I shrug. "Sometimes. I go where inspiration leads me," I smile. "And," I add, "where the light is most interesting." I love the shadows tree leaves cast, the patches of light that shine through.

It's a Thursday afternoon, and I have the day off work. I'm spending the afternoon outside taking photos with Shauna and Marlene. We have been out taking photos around campus, eventually wandering to a nearby park, for a few hours now, as we all had only morning classes today. We invited Christina as well, but her classes are later in the day, and she said she had a study group to go to after her last class.

"I used to love climbing trees," Marlene sighs as I drop from the bottom branch. "I always wanted to have this amazing, huge treehouse."

"Do you remember the time we found those weird flat wood stakes or whatever they were in your parents garage?" Shauna grins.

"And we used ribbon, of all things, to tie them together trying to make a treehouse," Marlene giggles, and I can't help laughing.

"How do you make a treehouse out of stakes and ribbon?" I ask, confused.

Shauna snickers. "You don't. It was probably one of the dumbest ideas we ever had. We didn't have boards or access to nails and hammers so we tried to work with what we had."
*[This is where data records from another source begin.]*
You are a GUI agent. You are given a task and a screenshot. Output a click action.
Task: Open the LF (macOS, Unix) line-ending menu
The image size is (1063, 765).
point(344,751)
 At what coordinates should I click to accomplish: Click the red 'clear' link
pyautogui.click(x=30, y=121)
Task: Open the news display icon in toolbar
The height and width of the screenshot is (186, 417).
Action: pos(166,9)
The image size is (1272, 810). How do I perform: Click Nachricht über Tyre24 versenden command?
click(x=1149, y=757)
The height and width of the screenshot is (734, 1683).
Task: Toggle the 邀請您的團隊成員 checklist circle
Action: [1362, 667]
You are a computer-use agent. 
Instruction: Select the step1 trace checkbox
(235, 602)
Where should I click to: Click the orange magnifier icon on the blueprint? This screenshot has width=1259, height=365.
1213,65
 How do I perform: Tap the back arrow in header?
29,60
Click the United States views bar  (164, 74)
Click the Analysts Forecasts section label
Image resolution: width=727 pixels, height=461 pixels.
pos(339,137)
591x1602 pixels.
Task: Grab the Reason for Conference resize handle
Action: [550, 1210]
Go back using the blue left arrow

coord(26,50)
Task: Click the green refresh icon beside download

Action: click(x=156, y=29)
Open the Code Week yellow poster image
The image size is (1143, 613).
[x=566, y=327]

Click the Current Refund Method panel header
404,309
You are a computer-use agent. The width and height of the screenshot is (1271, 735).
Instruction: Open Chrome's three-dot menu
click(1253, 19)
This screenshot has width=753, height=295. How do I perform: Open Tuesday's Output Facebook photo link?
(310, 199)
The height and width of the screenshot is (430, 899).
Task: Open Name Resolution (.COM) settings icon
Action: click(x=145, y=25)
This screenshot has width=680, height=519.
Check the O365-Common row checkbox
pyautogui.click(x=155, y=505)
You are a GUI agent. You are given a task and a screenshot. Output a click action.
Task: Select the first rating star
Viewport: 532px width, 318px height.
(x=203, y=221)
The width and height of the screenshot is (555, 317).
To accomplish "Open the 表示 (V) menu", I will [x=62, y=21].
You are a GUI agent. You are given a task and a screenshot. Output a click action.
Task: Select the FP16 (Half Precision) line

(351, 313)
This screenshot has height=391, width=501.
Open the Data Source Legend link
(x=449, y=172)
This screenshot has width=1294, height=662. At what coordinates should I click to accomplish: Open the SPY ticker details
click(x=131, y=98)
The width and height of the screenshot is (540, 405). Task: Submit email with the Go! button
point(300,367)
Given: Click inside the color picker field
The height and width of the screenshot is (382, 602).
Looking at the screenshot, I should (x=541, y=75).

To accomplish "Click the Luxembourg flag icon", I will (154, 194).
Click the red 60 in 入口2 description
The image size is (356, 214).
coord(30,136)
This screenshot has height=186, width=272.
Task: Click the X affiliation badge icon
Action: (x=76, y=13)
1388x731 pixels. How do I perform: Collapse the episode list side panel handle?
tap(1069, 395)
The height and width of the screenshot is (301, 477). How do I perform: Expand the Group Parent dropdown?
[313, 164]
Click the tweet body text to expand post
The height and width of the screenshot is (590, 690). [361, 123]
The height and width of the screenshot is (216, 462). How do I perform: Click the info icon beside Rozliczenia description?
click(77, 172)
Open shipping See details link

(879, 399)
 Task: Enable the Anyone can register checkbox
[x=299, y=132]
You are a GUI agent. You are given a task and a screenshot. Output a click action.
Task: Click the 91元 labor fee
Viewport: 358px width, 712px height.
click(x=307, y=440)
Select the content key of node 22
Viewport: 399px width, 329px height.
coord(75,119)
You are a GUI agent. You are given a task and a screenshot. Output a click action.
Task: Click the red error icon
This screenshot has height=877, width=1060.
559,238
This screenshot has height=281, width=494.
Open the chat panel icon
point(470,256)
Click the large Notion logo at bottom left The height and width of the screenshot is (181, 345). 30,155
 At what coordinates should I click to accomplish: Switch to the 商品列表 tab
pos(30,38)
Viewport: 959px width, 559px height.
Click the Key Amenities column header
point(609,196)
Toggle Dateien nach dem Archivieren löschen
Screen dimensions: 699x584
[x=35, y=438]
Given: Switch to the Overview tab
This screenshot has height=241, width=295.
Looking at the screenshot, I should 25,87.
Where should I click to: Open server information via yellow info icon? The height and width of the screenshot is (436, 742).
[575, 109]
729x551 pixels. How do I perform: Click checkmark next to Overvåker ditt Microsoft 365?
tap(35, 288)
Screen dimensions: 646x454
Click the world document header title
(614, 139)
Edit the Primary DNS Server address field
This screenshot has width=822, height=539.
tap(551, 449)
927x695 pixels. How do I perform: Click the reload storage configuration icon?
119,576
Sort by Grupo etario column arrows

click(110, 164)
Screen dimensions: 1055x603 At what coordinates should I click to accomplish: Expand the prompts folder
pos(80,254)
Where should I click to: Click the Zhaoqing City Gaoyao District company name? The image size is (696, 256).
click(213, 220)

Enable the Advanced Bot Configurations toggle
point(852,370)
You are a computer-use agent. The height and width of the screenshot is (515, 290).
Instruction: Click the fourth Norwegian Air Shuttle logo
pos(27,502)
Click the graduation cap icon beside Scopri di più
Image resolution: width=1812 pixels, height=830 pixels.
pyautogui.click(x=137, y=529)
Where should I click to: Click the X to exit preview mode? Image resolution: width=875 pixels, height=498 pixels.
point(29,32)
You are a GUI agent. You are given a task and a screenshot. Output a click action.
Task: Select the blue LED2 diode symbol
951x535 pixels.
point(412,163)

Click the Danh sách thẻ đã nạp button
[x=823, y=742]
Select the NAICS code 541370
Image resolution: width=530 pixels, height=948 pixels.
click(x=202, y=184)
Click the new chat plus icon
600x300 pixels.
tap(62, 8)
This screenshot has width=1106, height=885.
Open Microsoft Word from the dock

"My brother and I built a treehouse when we were kids," I tell them, smiling at the memory. I really miss my brother sometimes. We got along pretty well as kids, but once he entered high school, Caleb seemed to completely lose interest in me. "It was more of a platform, really, but we took hammers and nails and boards... Caleb is older than me, but I had to keep correcting him, he was just terrible at it. He's more comfortable behind a microscope than hammering a nail." When Mom and Dad died nearly two years ago, Caleb was a year from completing his bachelor's degree, majoring in chemistry. He's probably in a doctoral program or something now. I wouldn't know. "But my favorite thing was to climb this tree that had a big sturdy branch that went over the middle of the stream near our house. I would climb up there and leap off of it into the deep part, in the middle of the stream."

"That sounds like fun!" Marlene says. "That's something I could see Uriah or Zeke doing. Maybe you can take us there sometime!"

I don't know if it would feel good to take my new friends to my hometown-- someone else lives in my old house now, but I could still go to the river-- or whether being there would be too painful for me to enjoy it. And I don't know if I can take them there without being bombarded with questions about my family, or whether I will be willing to talk to these people about what happened. A vague answer is probably best. "Maybe," I shrug.

"Are you still close with your brother?" Shauna asks.

"No," I answer. I know that in order to make friends, I need to open up, but I am just not ready to get into all that. Maybe someday. But this is exactly why Mar's suggestion that I take them all to my old home made me uneasy. I change the subject. "So... I've been wondering..." The girls look at me expectantly. "...what on earth is going on with our English lit professor's eye makeup?!"